WORK ORDER
Write out every entry exactly as it stands.
____
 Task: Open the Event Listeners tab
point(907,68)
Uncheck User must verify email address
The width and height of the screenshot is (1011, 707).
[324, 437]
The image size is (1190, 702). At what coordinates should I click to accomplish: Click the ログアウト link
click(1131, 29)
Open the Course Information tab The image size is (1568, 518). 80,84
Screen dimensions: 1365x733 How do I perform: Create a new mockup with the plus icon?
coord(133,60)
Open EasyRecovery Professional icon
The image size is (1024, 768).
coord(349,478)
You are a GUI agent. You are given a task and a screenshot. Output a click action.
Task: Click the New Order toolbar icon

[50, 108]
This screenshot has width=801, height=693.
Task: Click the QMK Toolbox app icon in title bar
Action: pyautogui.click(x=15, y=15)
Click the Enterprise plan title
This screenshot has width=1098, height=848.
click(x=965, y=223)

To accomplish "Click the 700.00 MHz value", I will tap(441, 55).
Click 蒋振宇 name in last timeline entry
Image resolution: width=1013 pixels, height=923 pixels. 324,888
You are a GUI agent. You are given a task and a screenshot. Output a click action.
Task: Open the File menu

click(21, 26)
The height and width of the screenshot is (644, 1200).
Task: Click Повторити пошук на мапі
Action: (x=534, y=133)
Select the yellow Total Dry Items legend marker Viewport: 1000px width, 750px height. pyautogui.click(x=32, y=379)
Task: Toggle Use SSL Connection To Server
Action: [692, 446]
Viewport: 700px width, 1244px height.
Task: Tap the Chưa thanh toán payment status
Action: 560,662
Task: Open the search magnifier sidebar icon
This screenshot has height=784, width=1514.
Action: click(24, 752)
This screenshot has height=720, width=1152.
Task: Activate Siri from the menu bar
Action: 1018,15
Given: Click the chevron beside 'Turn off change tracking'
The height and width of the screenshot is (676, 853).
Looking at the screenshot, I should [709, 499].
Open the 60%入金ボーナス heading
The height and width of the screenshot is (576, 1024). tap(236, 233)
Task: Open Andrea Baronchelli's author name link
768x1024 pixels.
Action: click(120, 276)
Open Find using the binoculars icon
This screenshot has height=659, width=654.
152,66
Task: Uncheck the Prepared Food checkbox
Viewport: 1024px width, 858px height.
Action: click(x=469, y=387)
____
SOLUTION FOR THIS PROBLEM
 Task: Open the Event Listeners tab
point(907,68)
Uncheck User must verify email address
The width and height of the screenshot is (1011, 707).
[324, 437]
The image size is (1190, 702). At what coordinates should I click to accomplish: Click the ログアウト link
click(1131, 29)
Open the Course Information tab The image size is (1568, 518). 80,84
Screen dimensions: 1365x733 How do I perform: Create a new mockup with the plus icon?
coord(133,60)
Open EasyRecovery Professional icon
The image size is (1024, 768).
coord(349,478)
You are a GUI agent. You are given a task and a screenshot. Output a click action.
Task: Click the New Order toolbar icon

[50, 108]
This screenshot has width=801, height=693.
Task: Click the QMK Toolbox app icon in title bar
Action: pyautogui.click(x=15, y=15)
Click the Enterprise plan title
This screenshot has width=1098, height=848.
click(x=965, y=223)

To accomplish "Click the 700.00 MHz value", I will tap(441, 55).
Click 蒋振宇 name in last timeline entry
Image resolution: width=1013 pixels, height=923 pixels. 324,888
You are a GUI agent. You are given a task and a screenshot. Output a click action.
Task: Open the File menu

click(21, 26)
The height and width of the screenshot is (644, 1200).
Task: Click Повторити пошук на мапі
Action: (x=534, y=133)
Select the yellow Total Dry Items legend marker Viewport: 1000px width, 750px height. pyautogui.click(x=32, y=379)
Task: Toggle Use SSL Connection To Server
Action: [692, 446]
Viewport: 700px width, 1244px height.
Task: Tap the Chưa thanh toán payment status
Action: 560,662
Task: Open the search magnifier sidebar icon
This screenshot has height=784, width=1514.
Action: click(24, 752)
This screenshot has height=720, width=1152.
Task: Activate Siri from the menu bar
Action: 1018,15
Given: Click the chevron beside 'Turn off change tracking'
The height and width of the screenshot is (676, 853).
Looking at the screenshot, I should [709, 499].
Open the 60%入金ボーナス heading
The height and width of the screenshot is (576, 1024). tap(236, 233)
Task: Open Andrea Baronchelli's author name link
768x1024 pixels.
Action: click(120, 276)
Open Find using the binoculars icon
This screenshot has height=659, width=654.
152,66
Task: Uncheck the Prepared Food checkbox
Viewport: 1024px width, 858px height.
Action: click(x=469, y=387)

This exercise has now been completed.